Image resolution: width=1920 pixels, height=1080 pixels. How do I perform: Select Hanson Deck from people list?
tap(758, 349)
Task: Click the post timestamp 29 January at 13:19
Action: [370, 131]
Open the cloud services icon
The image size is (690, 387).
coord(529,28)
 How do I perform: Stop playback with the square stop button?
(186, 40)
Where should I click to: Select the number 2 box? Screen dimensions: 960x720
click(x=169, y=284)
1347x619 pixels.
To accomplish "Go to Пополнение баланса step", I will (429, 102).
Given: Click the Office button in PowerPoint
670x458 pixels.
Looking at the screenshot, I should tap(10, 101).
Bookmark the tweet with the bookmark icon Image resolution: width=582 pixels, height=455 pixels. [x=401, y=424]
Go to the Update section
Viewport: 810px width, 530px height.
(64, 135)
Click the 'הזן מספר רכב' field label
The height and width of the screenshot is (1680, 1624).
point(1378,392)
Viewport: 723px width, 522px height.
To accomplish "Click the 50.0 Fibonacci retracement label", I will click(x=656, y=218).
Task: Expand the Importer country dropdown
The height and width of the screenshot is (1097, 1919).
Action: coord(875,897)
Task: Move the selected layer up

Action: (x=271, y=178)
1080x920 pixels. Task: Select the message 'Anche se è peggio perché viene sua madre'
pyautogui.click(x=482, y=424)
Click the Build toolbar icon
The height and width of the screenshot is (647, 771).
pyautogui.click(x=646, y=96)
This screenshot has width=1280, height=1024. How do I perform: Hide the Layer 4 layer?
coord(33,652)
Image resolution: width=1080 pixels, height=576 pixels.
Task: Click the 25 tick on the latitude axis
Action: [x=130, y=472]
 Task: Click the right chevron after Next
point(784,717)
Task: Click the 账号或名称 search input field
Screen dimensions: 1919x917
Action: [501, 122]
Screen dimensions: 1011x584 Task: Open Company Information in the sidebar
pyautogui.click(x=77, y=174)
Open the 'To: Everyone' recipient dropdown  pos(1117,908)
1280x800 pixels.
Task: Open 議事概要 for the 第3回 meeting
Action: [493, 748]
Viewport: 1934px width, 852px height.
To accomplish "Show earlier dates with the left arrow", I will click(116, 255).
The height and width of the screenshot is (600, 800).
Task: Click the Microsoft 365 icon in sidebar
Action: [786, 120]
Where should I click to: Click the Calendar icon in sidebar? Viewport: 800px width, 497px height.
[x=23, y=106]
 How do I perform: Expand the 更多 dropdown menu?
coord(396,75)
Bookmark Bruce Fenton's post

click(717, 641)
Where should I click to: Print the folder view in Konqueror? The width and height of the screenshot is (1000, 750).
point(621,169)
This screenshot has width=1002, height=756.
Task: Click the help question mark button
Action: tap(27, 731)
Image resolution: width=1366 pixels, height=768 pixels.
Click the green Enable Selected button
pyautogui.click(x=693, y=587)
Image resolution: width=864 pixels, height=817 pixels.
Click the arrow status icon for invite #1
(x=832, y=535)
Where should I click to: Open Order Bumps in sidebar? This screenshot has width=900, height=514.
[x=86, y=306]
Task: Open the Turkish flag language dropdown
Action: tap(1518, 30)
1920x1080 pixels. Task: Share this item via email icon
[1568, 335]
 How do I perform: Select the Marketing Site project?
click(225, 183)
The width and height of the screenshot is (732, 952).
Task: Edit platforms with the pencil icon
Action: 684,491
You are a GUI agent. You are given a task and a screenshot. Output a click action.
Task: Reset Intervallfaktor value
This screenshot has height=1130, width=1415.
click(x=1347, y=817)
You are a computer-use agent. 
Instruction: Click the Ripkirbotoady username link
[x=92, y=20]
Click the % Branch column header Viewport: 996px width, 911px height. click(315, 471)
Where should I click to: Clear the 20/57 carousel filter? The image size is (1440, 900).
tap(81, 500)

- - - - - - -

Each record above is to be written out again exactly.

Image resolution: width=1920 pixels, height=1080 pixels. How do I perform: Select Hanson Deck from people list?
tap(758, 349)
Task: Click the post timestamp 29 January at 13:19
Action: [370, 131]
Open the cloud services icon
The image size is (690, 387).
coord(529,28)
 How do I perform: Stop playback with the square stop button?
(186, 40)
Where should I click to: Select the number 2 box? Screen dimensions: 960x720
click(x=169, y=284)
1347x619 pixels.
To accomplish "Go to Пополнение баланса step", I will (429, 102).
Given: Click the Office button in PowerPoint
670x458 pixels.
Looking at the screenshot, I should tap(10, 101).
Bookmark the tweet with the bookmark icon Image resolution: width=582 pixels, height=455 pixels. [x=401, y=424]
Go to the Update section
Viewport: 810px width, 530px height.
(64, 135)
Click the 'הזן מספר רכב' field label
The height and width of the screenshot is (1680, 1624).
point(1378,392)
Viewport: 723px width, 522px height.
To accomplish "Click the 50.0 Fibonacci retracement label", I will click(x=656, y=218).
Task: Expand the Importer country dropdown
The height and width of the screenshot is (1097, 1919).
Action: coord(875,897)
Task: Move the selected layer up

Action: (x=271, y=178)
1080x920 pixels. Task: Select the message 'Anche se è peggio perché viene sua madre'
pyautogui.click(x=482, y=424)
Click the Build toolbar icon
The height and width of the screenshot is (647, 771).
pyautogui.click(x=646, y=96)
This screenshot has width=1280, height=1024. How do I perform: Hide the Layer 4 layer?
coord(33,652)
Image resolution: width=1080 pixels, height=576 pixels.
Task: Click the 25 tick on the latitude axis
Action: [x=130, y=472]
 Task: Click the right chevron after Next
point(784,717)
Task: Click the 账号或名称 search input field
Screen dimensions: 1919x917
Action: [501, 122]
Screen dimensions: 1011x584 Task: Open Company Information in the sidebar
pyautogui.click(x=77, y=174)
Open the 'To: Everyone' recipient dropdown  pos(1117,908)
1280x800 pixels.
Task: Open 議事概要 for the 第3回 meeting
Action: [493, 748]
Viewport: 1934px width, 852px height.
To accomplish "Show earlier dates with the left arrow", I will click(116, 255).
The height and width of the screenshot is (600, 800).
Task: Click the Microsoft 365 icon in sidebar
Action: [786, 120]
Where should I click to: Click the Calendar icon in sidebar? Viewport: 800px width, 497px height.
[x=23, y=106]
 How do I perform: Expand the 更多 dropdown menu?
coord(396,75)
Bookmark Bruce Fenton's post

click(717, 641)
Where should I click to: Print the folder view in Konqueror? The width and height of the screenshot is (1000, 750).
point(621,169)
This screenshot has width=1002, height=756.
Task: Click the help question mark button
Action: tap(27, 731)
Image resolution: width=1366 pixels, height=768 pixels.
Click the green Enable Selected button
pyautogui.click(x=693, y=587)
Image resolution: width=864 pixels, height=817 pixels.
Click the arrow status icon for invite #1
(x=832, y=535)
Where should I click to: Open Order Bumps in sidebar? This screenshot has width=900, height=514.
[x=86, y=306]
Task: Open the Turkish flag language dropdown
Action: tap(1518, 30)
1920x1080 pixels. Task: Share this item via email icon
[1568, 335]
 How do I perform: Select the Marketing Site project?
click(225, 183)
The width and height of the screenshot is (732, 952).
Task: Edit platforms with the pencil icon
Action: 684,491
You are a GUI agent. You are given a task and a screenshot. Output a click action.
Task: Reset Intervallfaktor value
This screenshot has height=1130, width=1415.
click(x=1347, y=817)
You are a computer-use agent. 
Instruction: Click the Ripkirbotoady username link
[x=92, y=20]
Click the % Branch column header Viewport: 996px width, 911px height. click(315, 471)
Where should I click to: Clear the 20/57 carousel filter? The image size is (1440, 900).
tap(81, 500)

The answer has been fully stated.